Connection

UNAVAILABLE: connection refused

Your gRPC client got `Status { code: Unavailable }` with `connection refused` (or `transport is closing`). The TCP handshake never completed — either you're hitting the wrong port, TLS is misconfigured, or the endpoint is genuinely down.

Root causes

Ranked by frequency. First cause is the one to check first.

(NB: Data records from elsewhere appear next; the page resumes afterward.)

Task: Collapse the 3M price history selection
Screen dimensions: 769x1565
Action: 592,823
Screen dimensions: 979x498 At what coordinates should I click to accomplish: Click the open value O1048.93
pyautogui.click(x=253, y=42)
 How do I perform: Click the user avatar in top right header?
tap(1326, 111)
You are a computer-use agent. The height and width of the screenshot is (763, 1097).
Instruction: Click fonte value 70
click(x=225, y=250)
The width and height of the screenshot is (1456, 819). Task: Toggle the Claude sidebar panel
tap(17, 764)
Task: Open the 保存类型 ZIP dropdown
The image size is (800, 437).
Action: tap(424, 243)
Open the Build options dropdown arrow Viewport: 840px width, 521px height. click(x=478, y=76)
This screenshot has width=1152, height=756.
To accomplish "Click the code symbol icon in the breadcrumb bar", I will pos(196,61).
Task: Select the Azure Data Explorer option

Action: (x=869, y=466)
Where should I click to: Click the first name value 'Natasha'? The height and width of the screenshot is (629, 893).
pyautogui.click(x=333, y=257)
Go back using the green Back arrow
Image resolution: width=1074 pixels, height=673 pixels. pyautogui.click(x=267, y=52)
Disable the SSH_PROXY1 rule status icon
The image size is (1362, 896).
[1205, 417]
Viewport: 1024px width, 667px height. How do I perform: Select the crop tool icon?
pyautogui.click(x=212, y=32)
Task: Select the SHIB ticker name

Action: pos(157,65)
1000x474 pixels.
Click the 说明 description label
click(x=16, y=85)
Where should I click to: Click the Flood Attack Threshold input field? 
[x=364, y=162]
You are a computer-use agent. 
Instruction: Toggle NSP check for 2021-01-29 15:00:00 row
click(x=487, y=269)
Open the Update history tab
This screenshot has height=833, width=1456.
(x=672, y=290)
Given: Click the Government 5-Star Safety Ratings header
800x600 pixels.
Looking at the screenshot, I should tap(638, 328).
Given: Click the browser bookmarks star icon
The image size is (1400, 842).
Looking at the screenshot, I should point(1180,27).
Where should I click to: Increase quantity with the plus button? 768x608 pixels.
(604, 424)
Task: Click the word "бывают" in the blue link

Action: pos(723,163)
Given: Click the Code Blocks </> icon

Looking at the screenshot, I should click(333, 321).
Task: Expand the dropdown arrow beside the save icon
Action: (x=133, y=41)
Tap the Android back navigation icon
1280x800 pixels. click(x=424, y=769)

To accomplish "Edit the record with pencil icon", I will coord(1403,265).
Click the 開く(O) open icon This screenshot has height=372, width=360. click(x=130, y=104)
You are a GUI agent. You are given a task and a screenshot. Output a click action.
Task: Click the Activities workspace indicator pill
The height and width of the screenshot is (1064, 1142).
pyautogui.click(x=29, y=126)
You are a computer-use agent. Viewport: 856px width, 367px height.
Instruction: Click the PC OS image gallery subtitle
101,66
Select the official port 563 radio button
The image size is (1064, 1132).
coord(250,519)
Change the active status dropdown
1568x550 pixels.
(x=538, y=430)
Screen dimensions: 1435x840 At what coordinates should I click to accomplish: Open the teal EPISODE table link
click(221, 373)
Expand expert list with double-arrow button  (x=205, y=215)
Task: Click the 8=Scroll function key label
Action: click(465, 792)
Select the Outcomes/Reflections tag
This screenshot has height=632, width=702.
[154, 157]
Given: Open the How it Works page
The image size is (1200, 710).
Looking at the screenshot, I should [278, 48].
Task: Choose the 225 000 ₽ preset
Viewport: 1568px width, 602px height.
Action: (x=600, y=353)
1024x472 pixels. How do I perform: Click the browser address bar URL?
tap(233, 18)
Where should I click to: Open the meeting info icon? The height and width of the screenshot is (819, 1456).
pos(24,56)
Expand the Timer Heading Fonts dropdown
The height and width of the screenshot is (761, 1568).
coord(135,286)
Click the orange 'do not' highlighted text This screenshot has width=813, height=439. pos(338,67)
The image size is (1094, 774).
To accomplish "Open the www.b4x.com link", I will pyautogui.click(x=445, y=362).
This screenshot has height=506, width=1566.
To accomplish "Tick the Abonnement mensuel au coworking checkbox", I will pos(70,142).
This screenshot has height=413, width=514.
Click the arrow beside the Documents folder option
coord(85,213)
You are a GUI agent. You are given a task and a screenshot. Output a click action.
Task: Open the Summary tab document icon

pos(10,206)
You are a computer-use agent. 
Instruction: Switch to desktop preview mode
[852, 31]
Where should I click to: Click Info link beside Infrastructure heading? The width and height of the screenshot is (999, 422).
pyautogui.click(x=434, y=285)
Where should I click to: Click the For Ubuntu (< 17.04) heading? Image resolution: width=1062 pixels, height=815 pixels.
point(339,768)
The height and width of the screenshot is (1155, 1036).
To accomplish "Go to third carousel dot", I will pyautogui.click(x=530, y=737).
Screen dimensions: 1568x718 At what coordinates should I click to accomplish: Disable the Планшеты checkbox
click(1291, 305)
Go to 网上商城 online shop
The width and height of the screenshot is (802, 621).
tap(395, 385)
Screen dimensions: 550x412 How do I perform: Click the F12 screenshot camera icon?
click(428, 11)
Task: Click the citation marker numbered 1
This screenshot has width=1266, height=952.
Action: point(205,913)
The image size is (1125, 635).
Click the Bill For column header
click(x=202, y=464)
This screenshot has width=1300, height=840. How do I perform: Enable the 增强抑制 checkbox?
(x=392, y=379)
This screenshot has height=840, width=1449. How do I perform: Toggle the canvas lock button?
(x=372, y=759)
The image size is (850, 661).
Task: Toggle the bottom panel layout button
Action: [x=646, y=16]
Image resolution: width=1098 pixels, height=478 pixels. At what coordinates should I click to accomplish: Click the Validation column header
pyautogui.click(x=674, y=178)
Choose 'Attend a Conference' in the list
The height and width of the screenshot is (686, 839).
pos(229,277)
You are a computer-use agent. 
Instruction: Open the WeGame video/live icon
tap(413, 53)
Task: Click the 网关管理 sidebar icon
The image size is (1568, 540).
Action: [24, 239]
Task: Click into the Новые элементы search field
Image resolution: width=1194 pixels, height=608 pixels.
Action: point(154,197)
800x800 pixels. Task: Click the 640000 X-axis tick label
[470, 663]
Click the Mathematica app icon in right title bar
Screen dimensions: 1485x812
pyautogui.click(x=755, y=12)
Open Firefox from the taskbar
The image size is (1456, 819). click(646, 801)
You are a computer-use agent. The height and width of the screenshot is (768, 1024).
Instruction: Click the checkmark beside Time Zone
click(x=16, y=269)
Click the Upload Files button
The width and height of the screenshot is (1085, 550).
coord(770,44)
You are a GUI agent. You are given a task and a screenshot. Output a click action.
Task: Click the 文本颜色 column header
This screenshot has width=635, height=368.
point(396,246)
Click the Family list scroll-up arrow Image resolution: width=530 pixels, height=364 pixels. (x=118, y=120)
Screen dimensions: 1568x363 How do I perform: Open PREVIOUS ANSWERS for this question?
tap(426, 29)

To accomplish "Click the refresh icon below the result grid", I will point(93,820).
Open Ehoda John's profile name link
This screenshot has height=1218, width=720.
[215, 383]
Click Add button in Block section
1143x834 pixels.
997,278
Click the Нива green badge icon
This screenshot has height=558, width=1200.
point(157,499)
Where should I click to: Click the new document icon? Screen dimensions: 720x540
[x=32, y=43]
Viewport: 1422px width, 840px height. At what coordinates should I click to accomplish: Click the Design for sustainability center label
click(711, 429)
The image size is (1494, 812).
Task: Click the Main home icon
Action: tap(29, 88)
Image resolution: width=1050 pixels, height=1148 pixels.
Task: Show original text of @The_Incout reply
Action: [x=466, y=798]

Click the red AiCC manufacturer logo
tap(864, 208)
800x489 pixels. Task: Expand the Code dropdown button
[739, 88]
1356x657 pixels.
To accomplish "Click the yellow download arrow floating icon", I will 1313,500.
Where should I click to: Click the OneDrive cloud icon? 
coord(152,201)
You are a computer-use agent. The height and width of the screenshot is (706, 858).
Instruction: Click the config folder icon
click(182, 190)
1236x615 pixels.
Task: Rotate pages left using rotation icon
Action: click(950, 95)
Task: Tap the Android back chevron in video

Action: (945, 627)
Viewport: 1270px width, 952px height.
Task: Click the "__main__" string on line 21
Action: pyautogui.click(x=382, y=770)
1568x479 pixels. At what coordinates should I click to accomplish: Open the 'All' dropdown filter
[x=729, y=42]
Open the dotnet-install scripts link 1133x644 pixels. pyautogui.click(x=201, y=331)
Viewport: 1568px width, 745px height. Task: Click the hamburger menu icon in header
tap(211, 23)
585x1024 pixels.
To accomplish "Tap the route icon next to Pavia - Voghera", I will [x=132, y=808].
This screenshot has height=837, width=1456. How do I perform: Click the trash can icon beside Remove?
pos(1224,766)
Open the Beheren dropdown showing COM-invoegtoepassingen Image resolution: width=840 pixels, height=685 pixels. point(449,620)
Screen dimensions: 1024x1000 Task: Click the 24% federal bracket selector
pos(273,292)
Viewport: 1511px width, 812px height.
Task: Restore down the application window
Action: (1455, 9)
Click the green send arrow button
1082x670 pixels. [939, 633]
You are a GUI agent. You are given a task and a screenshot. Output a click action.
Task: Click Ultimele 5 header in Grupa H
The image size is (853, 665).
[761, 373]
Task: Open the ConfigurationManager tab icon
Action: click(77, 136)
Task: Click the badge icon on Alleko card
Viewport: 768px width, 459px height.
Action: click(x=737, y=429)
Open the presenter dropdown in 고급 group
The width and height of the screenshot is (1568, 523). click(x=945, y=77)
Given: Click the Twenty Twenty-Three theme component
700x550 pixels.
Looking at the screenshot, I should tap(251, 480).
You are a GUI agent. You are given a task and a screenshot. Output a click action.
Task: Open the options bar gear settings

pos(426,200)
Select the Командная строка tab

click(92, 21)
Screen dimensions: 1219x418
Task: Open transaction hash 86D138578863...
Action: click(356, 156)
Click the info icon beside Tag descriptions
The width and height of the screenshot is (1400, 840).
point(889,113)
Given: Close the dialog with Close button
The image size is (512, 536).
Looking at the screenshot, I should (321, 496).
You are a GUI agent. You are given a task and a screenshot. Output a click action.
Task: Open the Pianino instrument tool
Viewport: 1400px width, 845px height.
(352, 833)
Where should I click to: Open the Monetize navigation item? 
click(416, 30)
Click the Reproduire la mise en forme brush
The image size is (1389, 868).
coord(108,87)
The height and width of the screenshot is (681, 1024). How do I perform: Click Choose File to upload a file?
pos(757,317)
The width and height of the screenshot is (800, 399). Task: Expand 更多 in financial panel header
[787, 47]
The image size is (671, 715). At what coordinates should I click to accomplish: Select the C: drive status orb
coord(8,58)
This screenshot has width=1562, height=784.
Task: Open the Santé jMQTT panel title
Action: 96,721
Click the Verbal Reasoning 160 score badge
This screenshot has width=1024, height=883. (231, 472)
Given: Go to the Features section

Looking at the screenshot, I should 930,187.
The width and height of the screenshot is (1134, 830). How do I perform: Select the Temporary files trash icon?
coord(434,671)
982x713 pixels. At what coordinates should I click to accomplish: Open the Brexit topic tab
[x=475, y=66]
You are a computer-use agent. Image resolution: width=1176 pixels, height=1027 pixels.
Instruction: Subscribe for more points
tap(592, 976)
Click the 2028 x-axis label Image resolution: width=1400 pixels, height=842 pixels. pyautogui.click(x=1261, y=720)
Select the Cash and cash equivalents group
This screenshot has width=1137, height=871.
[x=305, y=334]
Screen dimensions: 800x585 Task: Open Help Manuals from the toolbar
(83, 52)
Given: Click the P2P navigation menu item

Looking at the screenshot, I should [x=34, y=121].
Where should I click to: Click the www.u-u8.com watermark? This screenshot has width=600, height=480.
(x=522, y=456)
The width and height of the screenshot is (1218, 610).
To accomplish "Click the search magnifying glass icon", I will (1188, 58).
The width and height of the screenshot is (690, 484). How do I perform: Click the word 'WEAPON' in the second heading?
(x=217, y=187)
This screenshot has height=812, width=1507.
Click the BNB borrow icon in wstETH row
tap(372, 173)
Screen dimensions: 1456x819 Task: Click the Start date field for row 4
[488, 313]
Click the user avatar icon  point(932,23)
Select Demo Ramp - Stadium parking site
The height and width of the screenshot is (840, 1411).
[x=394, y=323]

  1. 01Connecting to port 80/443 instead of the provider's actual gRPC port (Subglow uses 443 with TLS; some providers use a custom port).
  2. 02Missing TLS: you created a plaintext channel but the provider requires `grpcs://` / `use_tls=True`.
  3. 03The provider's endpoint is temporarily down — check the status page before assuming it's your code.
  4. 04Corporate firewall or Docker bridge network blocking outbound 443 (common on AWS Fargate and GCP Cloud Run with restrictive VPC).
  5. 05DNS resolution returning the wrong IP (happens during provider IP migrations).

Fix steps

  1. 1

    Confirm the endpoint and port

    Subglow is `grpc.subglow.io:443`. Always use TLS on 443. If you're on Helius use `mainnet.helius-rpc.com` with their own Laserstream config; Chainstack, Triton, and QuickNode each have their own host:port pair — copy it directly from their dashboard, don't guess.

  2. 2

    Enable TLS explicitly

    Most gRPC client libraries default to insecure. In the Yellowstone TypeScript client pass `{ 'grpc.ssl_target_name_override': 'grpc.subglow.io' }` and use `credentials.createSsl()`. In Python's grpc.aio use `grpc.secure_channel(url, grpc.ssl_channel_credentials())`. In Rust's yellowstone-grpc-client, pass `.tls_config(ClientTlsConfig::new())`.

  3. 3

    Test with grpcurl first

    Before debugging your client, run `grpcurl -H 'x-api-key: YOUR_KEY' grpc.subglow.io:443 geyser.Geyser/GetVersion`. If grpcurl works but your client doesn't, it's a client-side TLS or DNS issue, not a provider outage.

  4. 4

    Add reconnect with exponential backoff

    Even on healthy providers, gRPC streams get terminated periodically (validator restarts, regional failover). Wrap your SubscribeRequest in a loop with exponential backoff starting at 500ms and capped at 30s.

Code example

reconnect.tsts
import Client from "@triton-one/yellowstone-grpc";

async function streamWithReconnect() {
  let backoffMs = 500;
  while (true) {
    try {
      const client = new Client(
        "https://grpc.subglow.io:443",
        "YOUR_API_KEY",
        undefined,
      );
      const stream = await client.subscribe();
      backoffMs = 500; // reset on successful connect
      for await (const update of stream) {
        handle(update);
      }
    } catch (err) {
      console.error("stream closed:", err);
      await new Promise((r) => setTimeout(r, backoffMs));
      backoffMs = Math.min(backoffMs * 2, 30_000);
    }
  }
}

Provider-specific notes

  • Subglow
    All plans use `grpc.subglow.io:443` with TLS required. `x-api-key` header only — no basic auth fallback. Dedicated customers get a private hostname in Frankfurt or NY4.
  • Helius
    Laserstream uses a different endpoint than their Yellowstone fallback. Check your dashboard — connecting to the wrong one returns UNAVAILABLE with no useful error detail.